▶ What you will do:
Search the lines of the records for the word "agent", and copy every line that has it.

▶ Provided entries:
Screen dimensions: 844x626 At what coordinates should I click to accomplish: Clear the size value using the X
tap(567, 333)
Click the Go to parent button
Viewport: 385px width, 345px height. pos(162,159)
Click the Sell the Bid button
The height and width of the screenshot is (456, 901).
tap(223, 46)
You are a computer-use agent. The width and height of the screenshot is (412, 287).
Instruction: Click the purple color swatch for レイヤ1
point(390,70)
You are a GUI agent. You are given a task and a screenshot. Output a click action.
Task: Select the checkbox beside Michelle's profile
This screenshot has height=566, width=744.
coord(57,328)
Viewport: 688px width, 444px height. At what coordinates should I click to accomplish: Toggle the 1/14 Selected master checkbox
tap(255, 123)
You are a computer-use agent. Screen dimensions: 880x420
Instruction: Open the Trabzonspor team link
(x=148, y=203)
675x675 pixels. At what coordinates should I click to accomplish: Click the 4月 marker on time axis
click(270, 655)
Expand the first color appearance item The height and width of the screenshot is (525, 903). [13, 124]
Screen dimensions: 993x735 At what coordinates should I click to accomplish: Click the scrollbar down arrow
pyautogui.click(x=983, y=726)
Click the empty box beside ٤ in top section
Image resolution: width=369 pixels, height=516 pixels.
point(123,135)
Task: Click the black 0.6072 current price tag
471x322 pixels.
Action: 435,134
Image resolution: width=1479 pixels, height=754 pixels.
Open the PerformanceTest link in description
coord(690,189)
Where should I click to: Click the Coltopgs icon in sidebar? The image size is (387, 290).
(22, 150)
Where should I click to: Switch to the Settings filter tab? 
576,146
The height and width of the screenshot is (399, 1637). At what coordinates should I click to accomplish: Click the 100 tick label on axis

▶ Response to this task:
You are a computer-use agent. The width and height of the screenshot is (412, 287).
You are a GUI agent. You are given a task and a screenshot. Output a click action.
You are a computer-use agent. Screen dimensions: 880x420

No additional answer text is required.